Figure 7 m6A-modified LEAWBIH epigenetically activated CTNNB1 expression. (A) The correlation between LEAWBIH and CTNNB1 expression in 371 HCC tissues, based on the TCGA-LIHC RNA-seq data. r = 0.4085, P < 0.0001 by Spearman correlation analysis. (B and C) The expression of CTNNB1 in HuH-7 cells with overexpression of wild-type or mutated LEAWBIH (B) or HuH-7 cells with knockdown of LEAWBIH (C) was measured by qPCR. (D) ChIRP assays with LEAWBIH antisense probes or control probes were conducted in HuH-7 cells to measure the binding of LEAWBIH to CTNNB1 promoter. GAPDH promoter was used as negative control. (E) ChIP assays with KDM3B or H3K9me2 specific antibodies were conducted in HuH-7 cells with overexpression of wild-type or mutated LEAWBIH to measure the binding of KDM3B to CTNNB1 promoter and H3K9me2 level at CTNNB1 promoter. (F) ChIP assays with KDM3B or H3K9me2 specific antibodies were conducted in HuH-7 cells with knockdown of LEAWBIH to measure the binding of KDM3B to CTNNB1 promoter and H3K9me2 level at CTNNB1 promoter. (G) ChIP assays with KDM3B or H3K9me2 specific antibodies were conducted in HuH-7 cells with overexpression of LEAWBIH and depletion of YTHDC1 to measure the binding of KDM3B to CTNNB1 promoter and H3K9me2 level at CTNNB1 promoter. (H) The expression of CTNNB1 in HuH-7 cells with overexpression of LEAWBIH and depletion of YTHDC1 was measured by qPCR. (I) The expression of CTNNB1 in HuH-7 cells with overexpression of LEAWBIH and depletion of KDM3B was measured by qPCR. Results are presented as mean ± SD of 3 independent experiments. *P < 0.05, **P < 0.01, ***P < 0.001, ns, not significant, by one-way ANOVA followed by Dunnett’s multiple comparisons test (B–F) or Student’s t-test (G-I).

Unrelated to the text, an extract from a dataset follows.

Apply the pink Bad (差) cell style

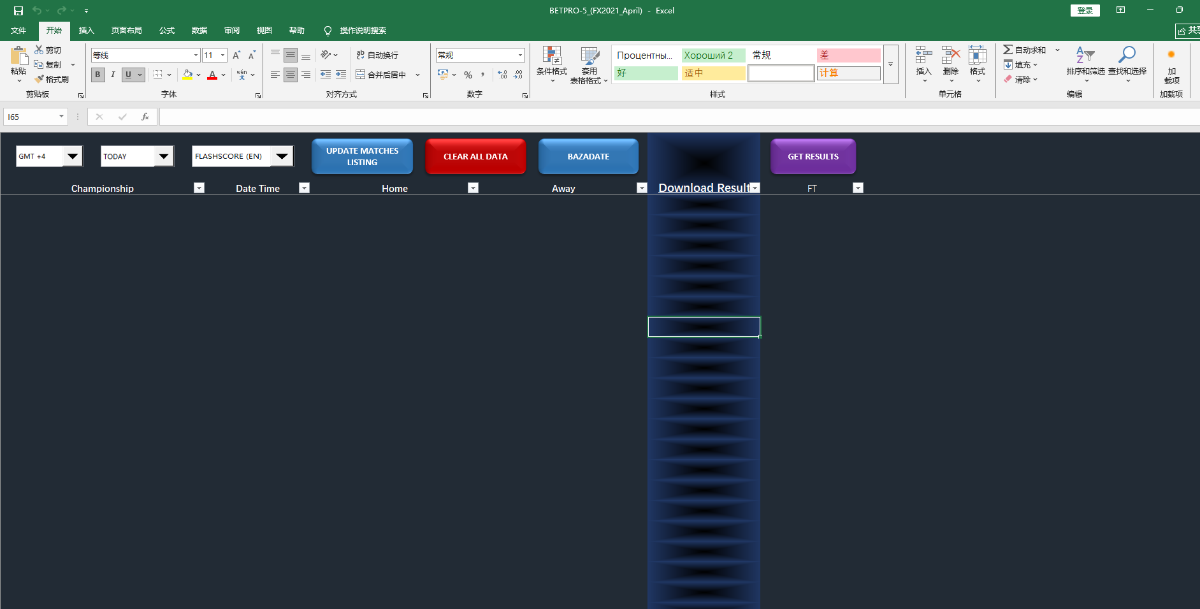(848, 55)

Figure 8 Blocking of Wnt/β-catenin signaling reversed the roles of LEAWBIH in promoting cell proliferation, migration, and invasion. (A) Cell viability of HuH-7 cells with overexpression of LEAWBIH treated with or without 5 μM ICG-001 was measured by Glo cell viability assay. (B) Cell proliferation of HuH-7 cells with overexpression of LEAWBIH treated with or without 5 μM ICG-001 was measured by EdU incorporation assay. Scale bars, 200 µm. (C) Cell migration of HuH-7 cells with overexpression of LEAWBIH treated with or without 5 μM ICG-001 was measured by transwell migration assay. Scale bars, 100 µm. (D) Cell invasion of HuH-7 cells with overexpression of LEAWBIH treated with or without 5 μM ICG-001 was measured by transwell invasion assay. Scale bars, 100 µm. Results are presented as mean ± SD of 3 independent experiments. **P < 0.01, ns, not significant, by one-way ANOVA followed by Dunnett’s multiple comparisons test.